* **Requirements**:
a – Decide whether each statement agrees with the Knoldus passage below. Answer yes or no for each, and quote the exact words from the passage that decide it. (i) Knoldus has been delivering reactive, scalable products for the last 4.5 years. (ii) The classroom sessions for engineers moving from Java to Scala run for three months. (iii) Spark is among the subjects the sessions include.
b – According to the Knoldus passage below, what does the abbreviation KIP stand for?
c – Reproduce word for word the part of the Knoldus passage below that begins at the words "Knoldus is a" and stops after "them on Scala.".

───── Given text ─────

Knoldus is a select Typesafe partner and has been engaged in delivering reactive, scalable products for the last 4.5 years. The company boasts of well rounded full stack developers who engage with the clients and take their reactive product dream to reality. A lot of case studies can be accessed here. An integral part of the Knoldus Internship Program (KIP) is to introduce great minds on Java to the beautiful Scala language. There are 2 months worth of classroom sessions held for engineers who want to leap to Scala after having worked for a few years on Java. These sessions include Scala, Akka, Play framework, Spark, Spray, Design Patterns, Good coding practices, TDD with Scala, Selenium DSL, Angular js, Backbone and much more. The batch of KIP-2015 was no different. We had a set of very capable interns join us and we started brain washing them on Scala.

───── Recorded data ─────

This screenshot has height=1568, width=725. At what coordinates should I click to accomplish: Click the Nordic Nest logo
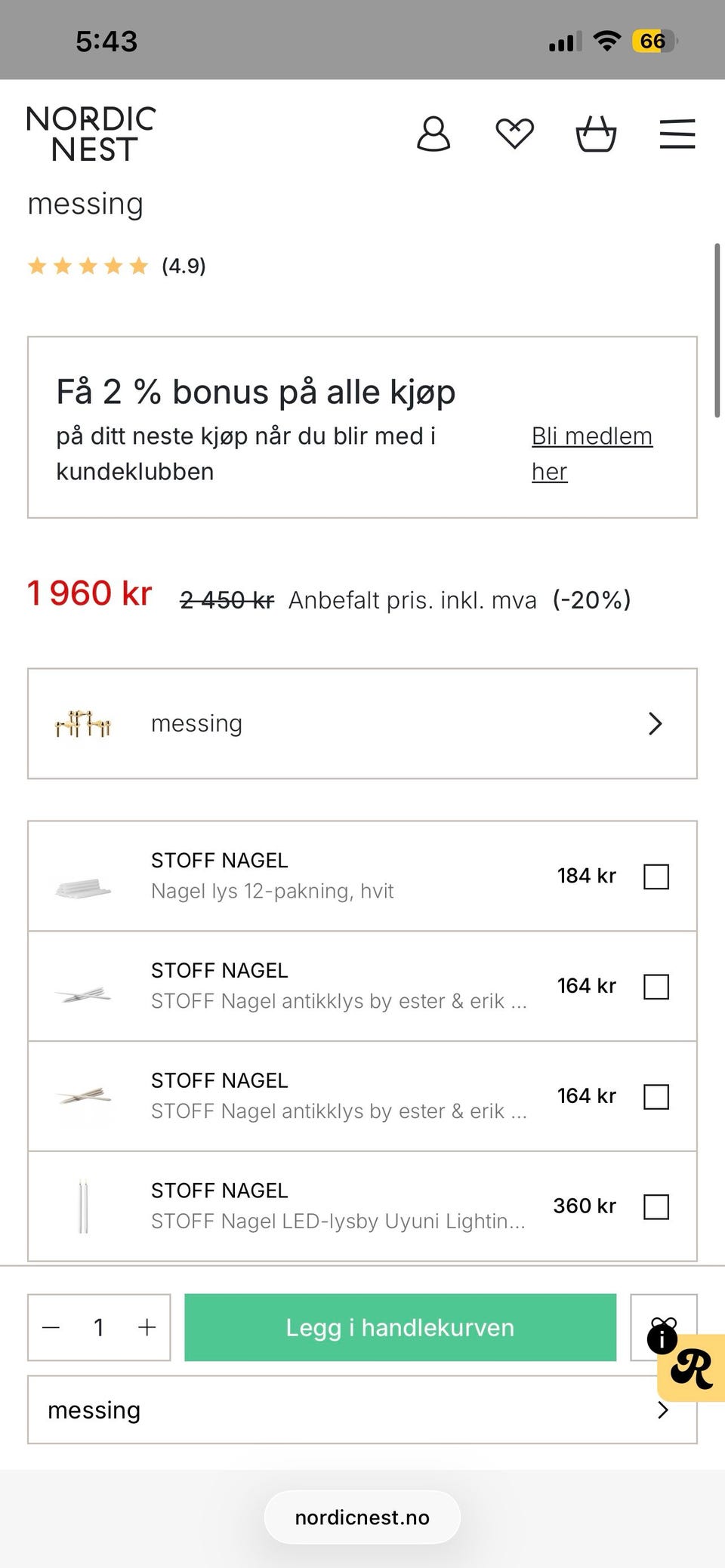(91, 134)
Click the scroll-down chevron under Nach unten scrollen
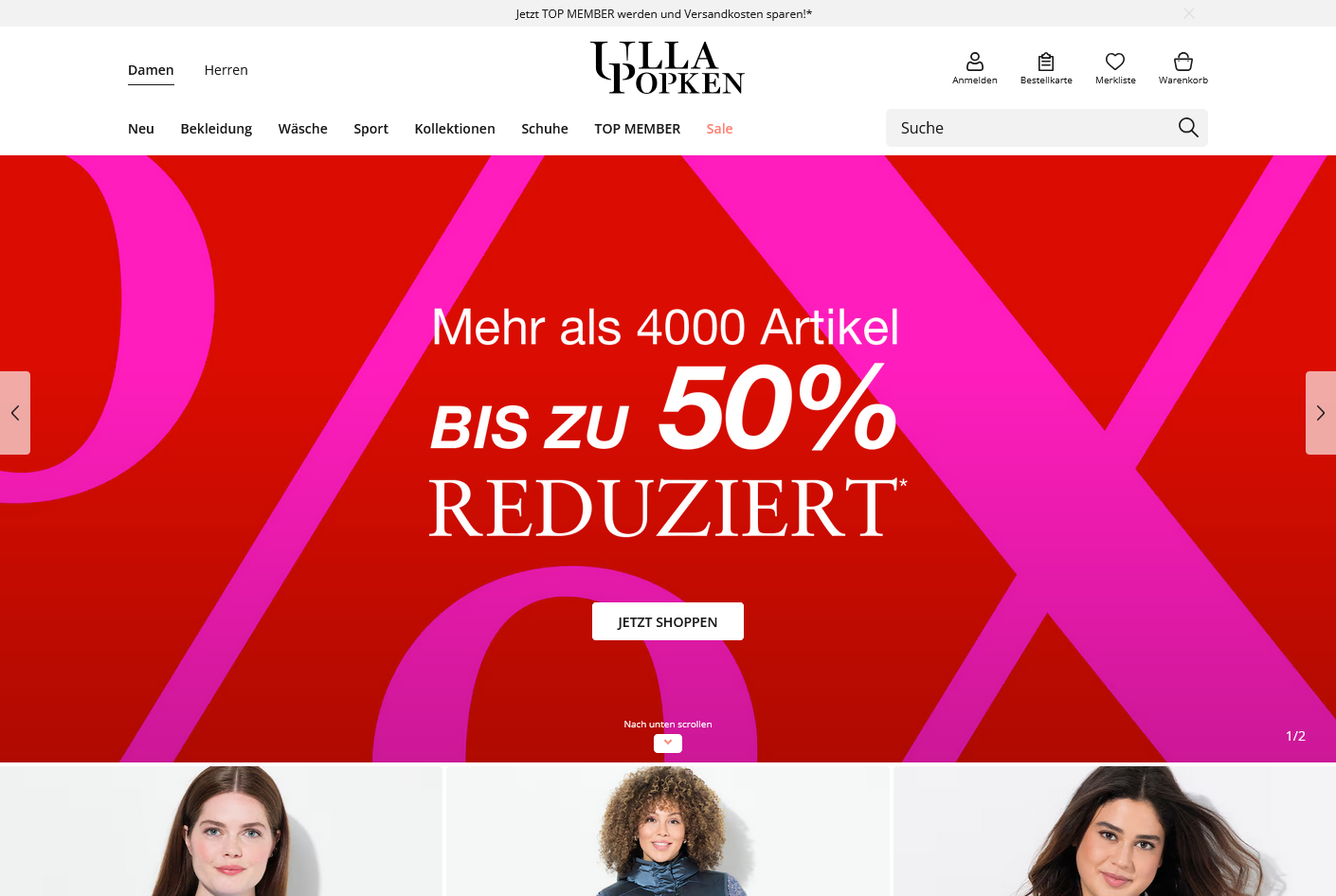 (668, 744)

─────

* **Exercise results**:
a –
(i) Yes: "has been engaged in delivering reactive, scalable products for the last 4.5 years"
(ii) No: "There are 2 months worth of classroom sessions held for engineers who want to leap to Scala"
(iii) Yes: "These sessions include Scala, Akka, Play framework, Spark, Spray"

b – Knoldus Internship Program

c –
Knoldus is a select Typesafe partner and has been engaged in delivering reactive, scalable products for the last 4.5 years. The company boasts of well rounded full stack developers who engage with the clients and take their reactive product dream to reality. A lot of case studies can be accessed here. An integral part of the Knoldus Internship Program (KIP) is to introduce great minds on Java to the beautiful Scala language. There are 2 months worth of classroom sessions held for engineers who want to leap to Scala after having worked for a few years on Java. These sessions include Scala, Akka, Play framework, Spark, Spray, Design Patterns, Good coding practices, TDD with Scala, Selenium DSL, Angular js, Backbone and much more. The batch of KIP-2015 was no different. We had a set of very capable interns join us and we started brain washing them on Scala.